The Robots Are Coming, But Have You Seen Mexico City's Night Sky?
So, I'm supposed to believe that I'm not a robot because I can check a box? Give me a break. This whole "prove you're human" charade is getting ridiculous. But hey, at least it's not as depressing as the fact that people in Mexico City can't even see the damn stars anymore.
Light Pollution: A First-World Problem (Literally)
Apparently, Mexico City's night sky is so polluted with artificial light that you can't see the Milky Way. "Light pollution," they call it. Sounds almost quaint, doesn't it? Like a slightly annoying rash. But let's be real, it's a symptom of something way bigger: our addiction to over-consumption and our fear of the dark.
Some "expert," Omar López-Cruz, says it's because we're still scared of predators in the dark. Okay, boomer. Last time I checked, the biggest predators in Mexico City are probably the cartels, and I doubt turning on a few extra billboards is gonna scare them off.

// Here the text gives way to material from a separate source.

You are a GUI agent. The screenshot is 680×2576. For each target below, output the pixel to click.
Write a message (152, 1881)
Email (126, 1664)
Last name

And this isn't just some aesthetic loss. The article mentions it screws with bird migration and messes up people's sleep cycles. So, basically, we're trading a good night's rest and a healthy ecosystem for... what? Brighter ads? Why are there no stars in Mexico City’s night sky?
Mission Impossible: From Patents to Presiding
Then there's this other story about some dude, Elder H. Ross Workman, who went from being a patent attorney to presiding over a mission in Hawaii. Talk about a career change.
He was all set to marry his sweetheart, but then stake President Jack R. Prince "put his head right into the car, right next to my nose" and convinced him to go on a mission. I mean, seriously? Talk about pressure. But hey, the fiancee stuck around, so good for them.
This Workman guy sounds like he lived a charmed life. Founding partner in a big law firm, delegate to some fancy international organization... It's like a freaking movie.

But here's the kicker: he was in his office, "admiring the flowers in the adjoining gardens," when he got the call to go to Hawaii. Seriously? Who has time to admire flowers when they're busy raking in the dough? It's like a scene from a corny Hallmark movie.
He says, "The Lord has directed my life and even under challenging circumstances I know the joy that comes from conforming my will to His will.”
I'm not saying he's lying, but let's be real, how much of that was really "the Lord," and how much was just good timing and a whole lot of privilege?
The Irony Is Thicker Than Smog
So, what's the connection between light pollution in Mexico City and a patent attorney turned mission president? Simple: it's all about priorities. We're so busy chasing money and status that we forget to look up at the stars. We're so obsessed with proving we're human that we're destroying the very things that make life worth living.
Mexico City passed some law about light pollution back in 2022, but who knows if it's actually doing anything? Politicians making promises... color me shocked.
Maybe I'm just being cynical. Maybe there's hope for humanity after all. But honestly, looking at the state of things, it's hard to be optimistic. We're so caught up in our own little worlds that we don't even notice the stars disappearing.
So, What's the Point of All This?
It's all just a freaking sideshow while the world burns.